| TRY IT |
Rewrite the stretch of the plutonium fuel plant article from "Citing runaway costs" through "at least 2020.", substituting "MOX plant" for every occurrence of "MFFF".

*** Opening of EXTRACT ***

The Department of Energy’s Mixed Oxide Fuel Fabrication Facility (MFFF) will enjoy judicial protection from the federal ax for essentially the rest of the government’s 2018 fiscal year after an appeals court last week decided not to immediately lift a lower court’s ban on closing the plant.
South Carolina sued in May to prevent DOE from shuttering the over-budget plutonium disposal project at the Savannah River Site. On June 7 it secured an injunction from a U.S. District Court judge in South Carolina to keep the facility open at least for the duration of the lawsuit.
The Energy Department appealed the decision June 15, asking the Fourth Circuit Court of Appeals to stay the injunction until after the higher court ruled on the appeal. The Fourth Circuit declined to do so June 29, when it scheduled oral arguments on the appeal for Sept. 25-28: days before the Sept. 30 end of the fiscal year.
If DOE prevails in those arguments, the appeals court could lift the District Court order that protects the facility. The agency also asked the District Court to stay the injunction, but Judge J. Michelle Childs denied that request the week before the appeals court issued its ruling.
Meanwhile, the state of South Carolina last week asked the District Court to block the agency from closing the MFFF until the government conducts an environmental review of its proposed alternative. The state is pushing for a ruling on that before the end of the calendar year, but the lower court had not ordered further briefings on the request at deadline Friday for Nuclear Security & Deterrence Monitor.
Citing runaway costs and tight budgets, DOE has sought for the past three years to close the MFFF, which is being built by CB&I AREVA MOX Services to turn surplus weapon-usable plutonium into fuel for commercial nuclear power plants. In papers filed with the appeals court two weeks ago, the agency claimed it costs more than $1 million a day to continue construction.
The department wants to turn the MFFF into a factory for fissile nuclear-warhead cores called plutonium pits and dispose of the surplus plutonium by burying it at the agency’s deep underground Waste Isolation Pilot Plant near Carlsbad, N.M.
Congress has generally not supported DOE’s request to close MFFF. The Senate’s 2019 National Defense Authorization Act, passed two weeks ago and awaiting reconciliation with the House’s version, would block DOE from closing down construction until at least 2020.
Plant contractor CB&I AREVA MOX Services is also suing DOE in federal court, seeking some $200 million in fees and damages. The contractor alleges DOE’s own mismanagement of the project caused the delays the agency says forced it to cancel the project. The Energy Department estimates the facility cannot be finished until 2048 DOE made the decision official on May 10, when the agency exercised authority Congress granted it as part of the 2018 National Defense Appropriations Act
The MFFF was supposed to be completed by 2016 and cost about $5 billion. MOX Services now estimates it could be done by 2029 for about $10 billion.and will cost around $17 billion.
The debate over the MFFF has made for strange bedfellows, with New Mexico Democrats lining up in the Senate with South Carolina Republicans to defend the facility, and the Department of Energy occasionally winning support for its cancellation policy from watchdog groups.
On July 2, the Project on Government oversight published a letter to the leadership of the House and Senate Armed Services committees, in which the group said the MFFF “has clearly failed,” and that the NNSA should be allowed to proceed with its proposal to scrap the plant and bury surplus U.S. plutonium in New Mexico.

*** Close of EXTRACT ***
*** Opening of GIVEN DATA ***

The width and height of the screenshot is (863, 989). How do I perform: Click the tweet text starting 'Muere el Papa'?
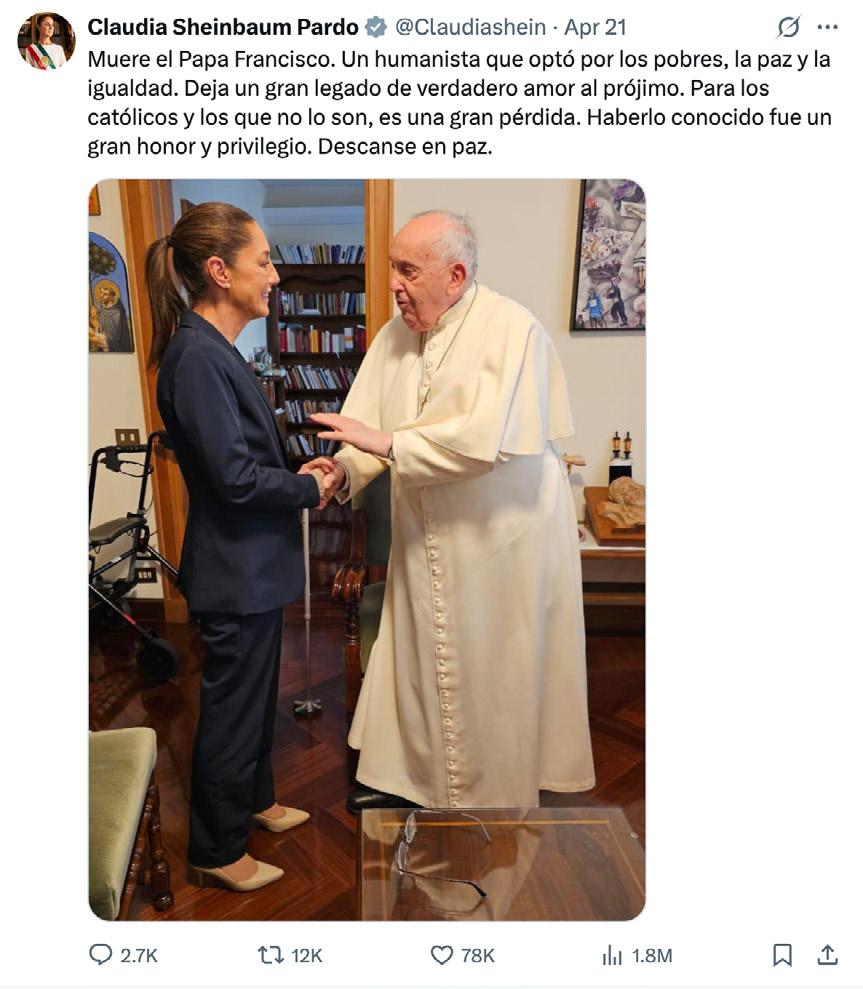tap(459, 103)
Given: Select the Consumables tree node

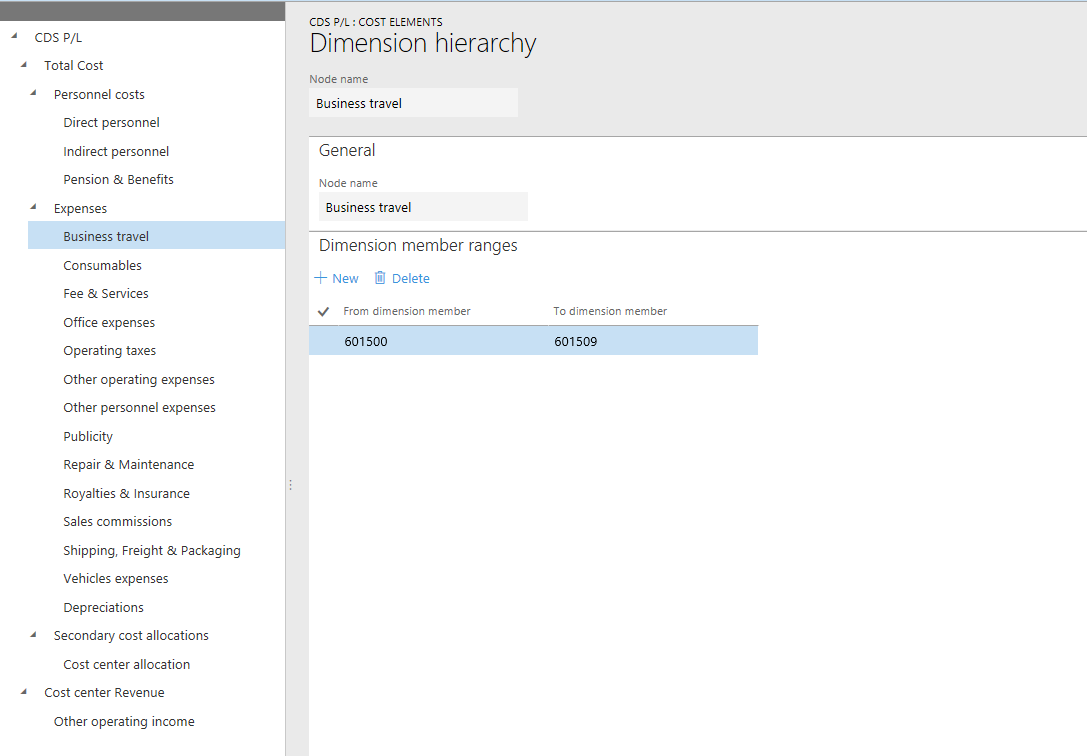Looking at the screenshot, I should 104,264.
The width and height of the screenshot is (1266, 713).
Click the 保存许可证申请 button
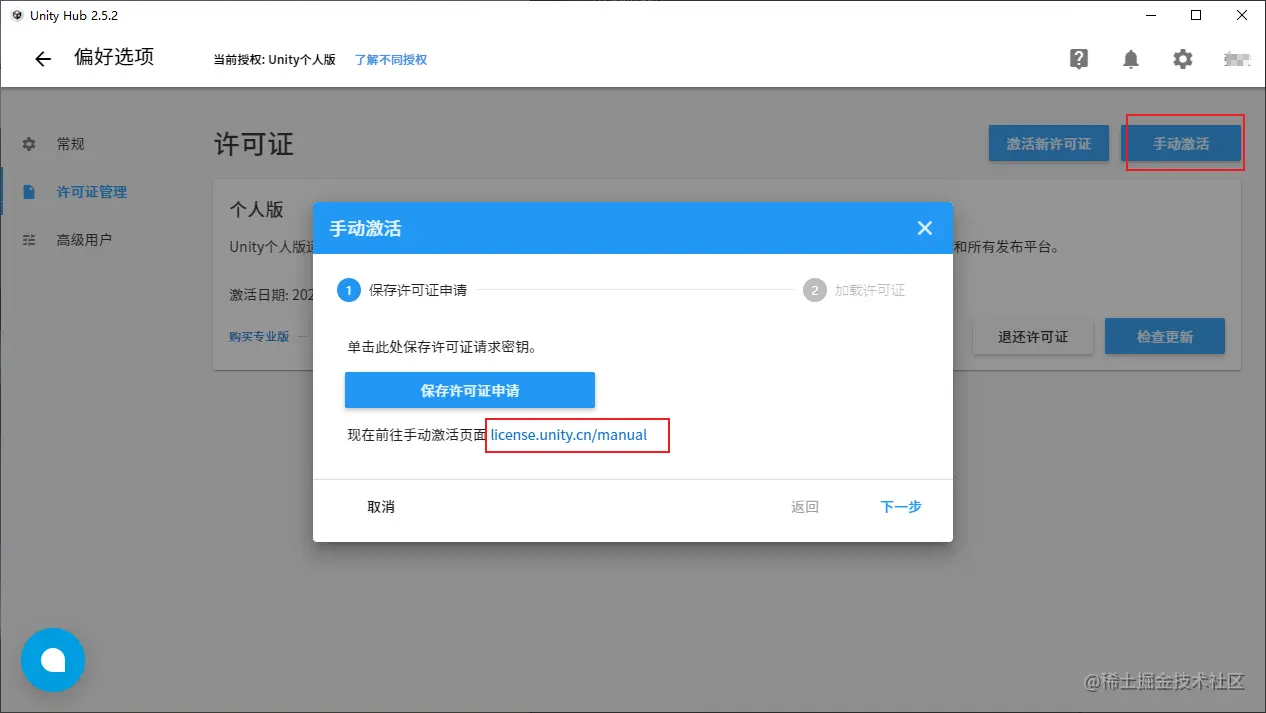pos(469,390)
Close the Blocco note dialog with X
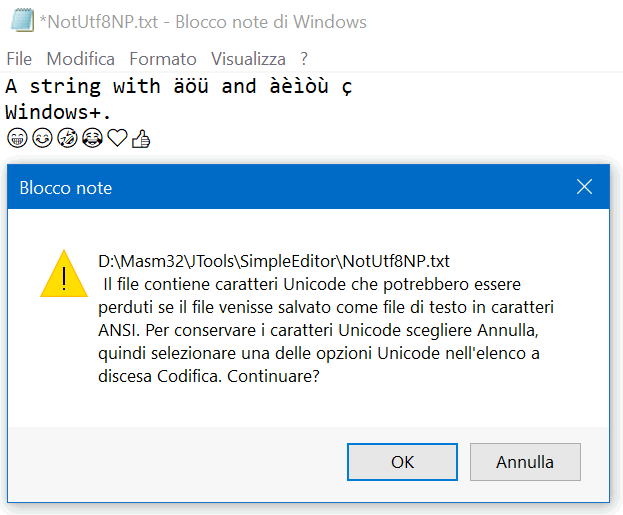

*** Close of GIVEN DATA ***

| EXERCISE SOLUTION |
Citing runaway costs and tight budgets, DOE has sought for the past three years to close the MOX plant, which is being built by CB&I AREVA MOX Services to turn surplus weapon-usable plutonium into fuel for commercial nuclear power plants. In papers filed with the appeals court two weeks ago, the agency claimed it costs more than $1 million a day to continue construction.
The department wants to turn the MOX plant into a factory for fissile nuclear-warhead cores called plutonium pits and dispose of the surplus plutonium by burying it at the agency’s deep underground Waste Isolation Pilot Plant near Carlsbad, N.M.
Congress has generally not supported DOE’s request to close MOX plant. The Senate’s 2019 National Defense Authorization Act, passed two weeks ago and awaiting reconciliation with the House’s version, would block DOE from closing down construction until at least 2020.